Todos sabemos que o significado de muitas palavras muda com o tempo, mas o pessoal está exagerando. Até ontem, o adjetivo simulado, que entrou em nosso idioma no ano de 1436, significava “que não é verdadeiro, falso, fingido, suposto, feito à imitação de coisa verdadeira, aparência de realidade”. A partir da reportagem da radialista paulistana, um assalto simulado para matar o presidente do sindicato enforcou o patrício e sua tesoureira, enterrados no dia seguinte.

Símbolos e siglas também sofrem modificações. As letras p e t nos contam uma história recente. Pt e pt significavam o símbolo de platina e o país Portugal nos endereços eletrônicos da internet e continuam significando. PT, contudo, era a sigla do Partido dos Trabalhadores e hoje é sinônimo de corja. Tanto assim que o seu ex-tesoureiro, Vaccari Neto, sucessor do condenado Delúbio, foi ovacionado no congresso dos petistas realizado no final de novembro.

Ovacionar: fazer ovação a, aclamar, aplaudir, ovar. Queriam o quê? Num congresso de larápios, os que mais se destacam na arte de larapiar são aplaudidos, invejados, louvados. Fernandinho Beira-Mar teve notas brilhantes nos colégios que frequentou. Marcola já leu milhares de livros. O doutor honoris causa nem isso, mas assinou o prefácio do livro escrito por seu companheiro José Sócrates Carvalho Pinto de Sousa, o ex-primeiro-ministro de Portugal, socialista, gatuno da mesma laia que Vaccari Neto e a companheirada.

O mundo é uma bola

5 de janeiro de 1477: Luís XI derrota e mata em Nancy, na Lorena, o duque de Borgonha, Carlos, o Temerário, e anexa definitivamente a região ao domínio francês. Em 1785, dona Maria I, de Portugal, promulga alvará que proíbe a proliferação de indústrias no Brasil. Em 1808, foi criada a primeira tipografia no Brasil.

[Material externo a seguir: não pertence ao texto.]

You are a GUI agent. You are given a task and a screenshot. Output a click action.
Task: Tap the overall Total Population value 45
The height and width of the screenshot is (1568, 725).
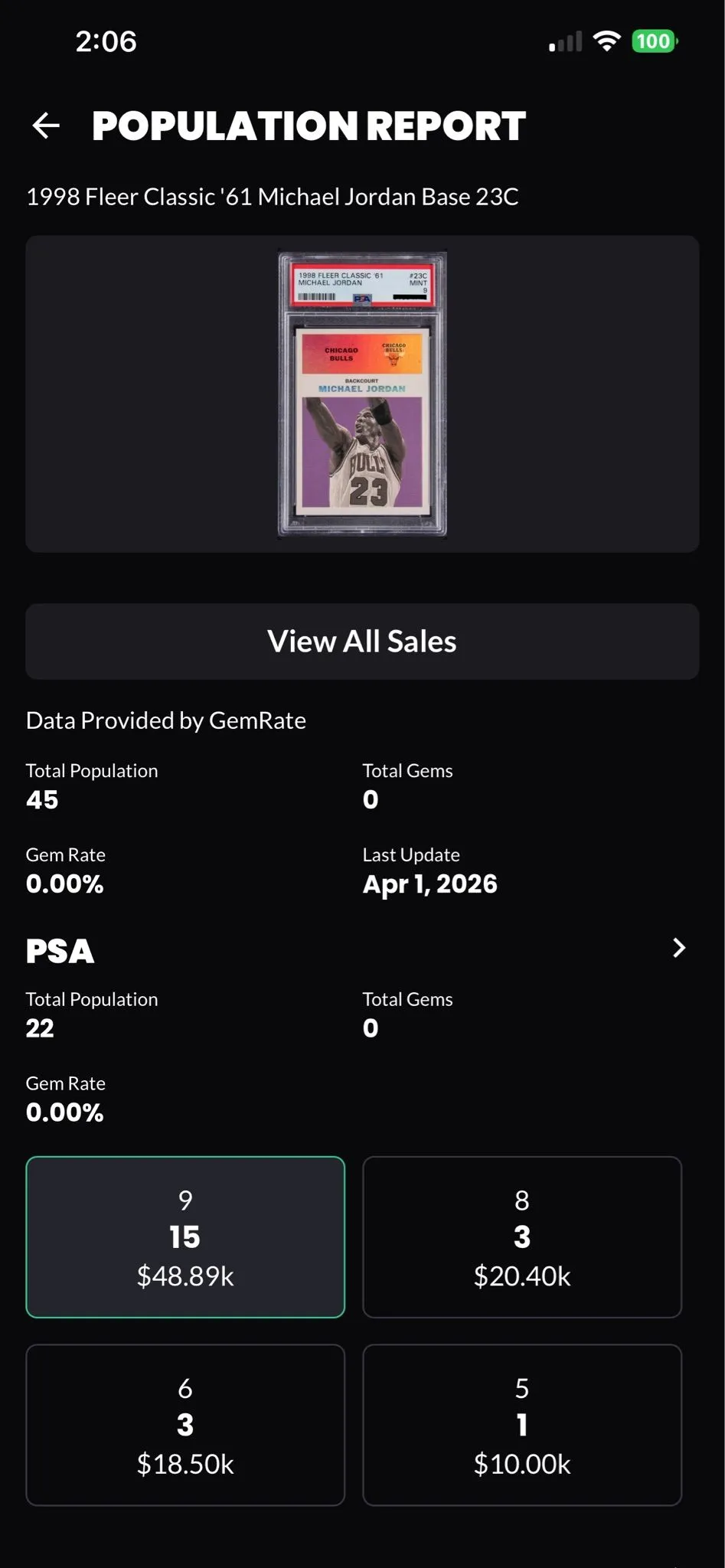(x=42, y=799)
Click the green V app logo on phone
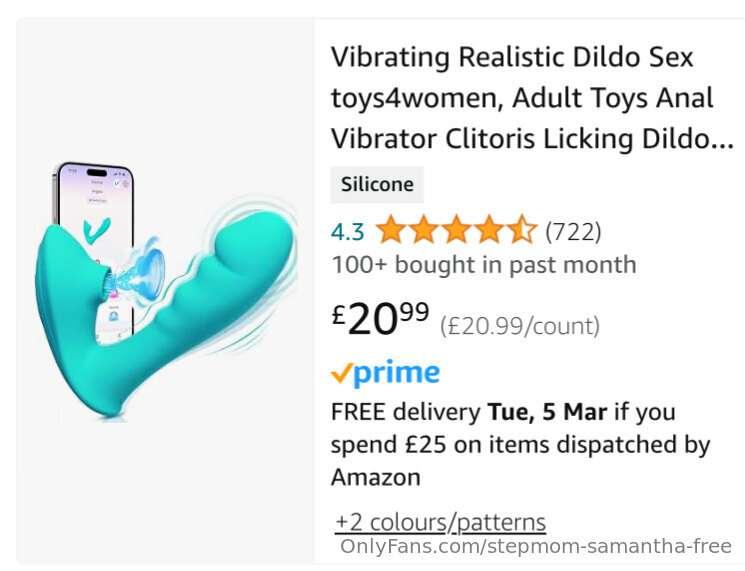This screenshot has height=571, width=745. (97, 230)
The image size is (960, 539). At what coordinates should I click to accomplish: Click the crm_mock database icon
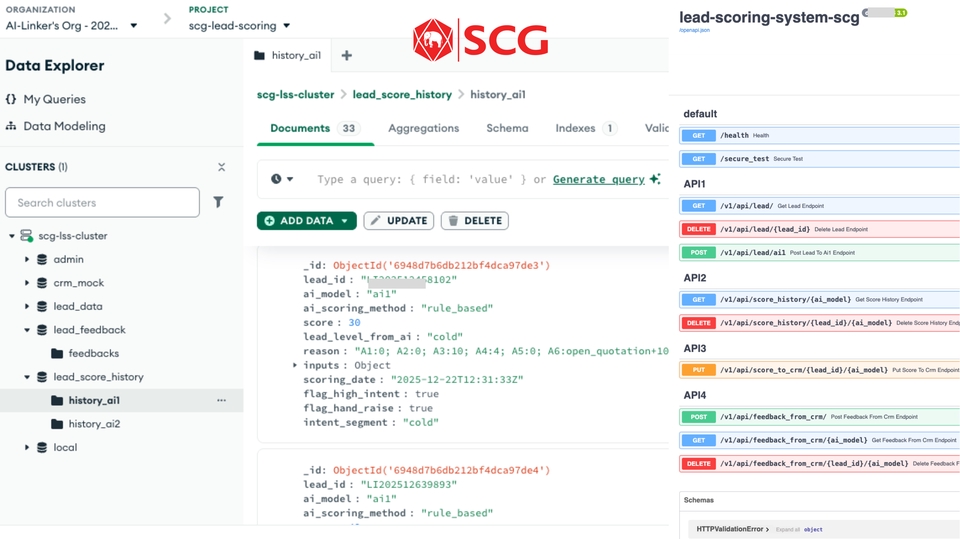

Em 1825, Alexandre Dumas pai, com 23 anos, participou de seu primeiro duelo. Não se machucou seriamente, mas suas calças caíram durante a luta previamente ajustada. Em 1867, primeiro trem urbano da América Latina: a Maxabomba do Recife. Em 1896, um jornal austríaco informa que Wilhem Conrado Röntgen havia descoberto um novo tipo de radiação (Raios-X), o que nos faz supor que até 1895 não existissem as chapas de Raios-X. Em 1911, Alberto I dá a Mônaco sua primeira constituição. O príncipe atual planeja fazer uma ilha no Mediterrâneo para construir e vender diversos edifícios baixos, que não tirem a vista do principado. Em 1919, fundação do Partido Nacional Socialista dos Trabalhadores Alemães, que teve a inscrição número 7 do Sr. Adolf Hitler. Hoje é o Dia de Santo Eduardo.

Ruminanças

“Pode-se ser um santo sem Deus: é o único problema concreto que eu conheço até hoje” (Camus, 1913-1960).